340B Drug Pricing Program

The 340B Federal Drug Pricing Program expands access to affordable medications to low-income populations by supporting the operations of healthcare safety net providers. The program was created in 1992 with the enactment of Public Law 102-585 of the Veterans Health Care Act.

The passage of the Affordable Care Act in 2010 opened new opportunities within the Federal 340B Drug Pricing Program for hospitals, patients and pharmacies. The categories of eligible hospitals and options for pharmacy contracting were expanded. Definitions of covered entities include children’s hospitals, free-standing cancer centers, critical access hospitals (CAH), sole community hospitals and rural referral centers (RRC).

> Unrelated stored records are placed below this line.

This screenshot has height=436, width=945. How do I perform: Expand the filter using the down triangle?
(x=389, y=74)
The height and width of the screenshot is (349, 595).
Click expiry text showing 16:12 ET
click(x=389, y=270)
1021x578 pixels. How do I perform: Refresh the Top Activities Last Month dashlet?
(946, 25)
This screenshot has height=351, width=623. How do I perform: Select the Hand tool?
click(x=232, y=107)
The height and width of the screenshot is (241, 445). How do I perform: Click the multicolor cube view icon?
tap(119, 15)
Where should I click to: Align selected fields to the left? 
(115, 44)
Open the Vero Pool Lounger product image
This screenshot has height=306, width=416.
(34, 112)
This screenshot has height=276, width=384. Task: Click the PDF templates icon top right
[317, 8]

The 340B program is primarily a discounted drug purchasing option for safety net providers, including disproportionate share, rural referral centers, sole community and critical access hospitals. Public hospitals and non-profit hospitals in these categories are eligible to participate in 340B. Eligible hospitals may save an average of 25% on drug purchases for outpatient pharmacy distribution (excluding orphan drugs for CAHs, sole community or rural referral). Contract pharmacy agreements are also available to the 340B hospitals (for hospital patients only) to extend 340B pricing into the community.

To participate, an eligible hospital is required to submit an application to the Office of Pharmacy Affairs with HRSA, the federal agency responsible for the 340B program. The application materials and guidelines are posted on the Pharmacy Affairs website. Please be certain to use the forms and the application guidelines for the correct hospital type.

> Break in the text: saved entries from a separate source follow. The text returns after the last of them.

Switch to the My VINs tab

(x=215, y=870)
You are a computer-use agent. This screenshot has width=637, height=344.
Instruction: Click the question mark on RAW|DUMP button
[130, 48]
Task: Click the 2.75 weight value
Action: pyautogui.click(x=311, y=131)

The posted Federal Register Notice addresses the definition of an eligible 340B patient. The key determination always requires the person receiving 340B drugs must be a patient of the 340B entity.

An individual is a “340B eligible patient” of a covered entity only if:

  1. The covered entity has established a relationship with the individual, such that the covered entity maintains records of the individual’s health care; and
  2. The individual receives health care services from a health care professional who is either employed by the covered entity or provides health care under contractual or other arrangements (e.g., referral for consultation) such that responsibility for the care provided remains with the covered entity; and
  3. The individual receives a health care service or range of services from the covered entity which is consistent with the service or range of services for which grant funding or Federally-qualified health center look-alike status has been provided to the entity. Disproportionate share hospitals are exempt from this requirement.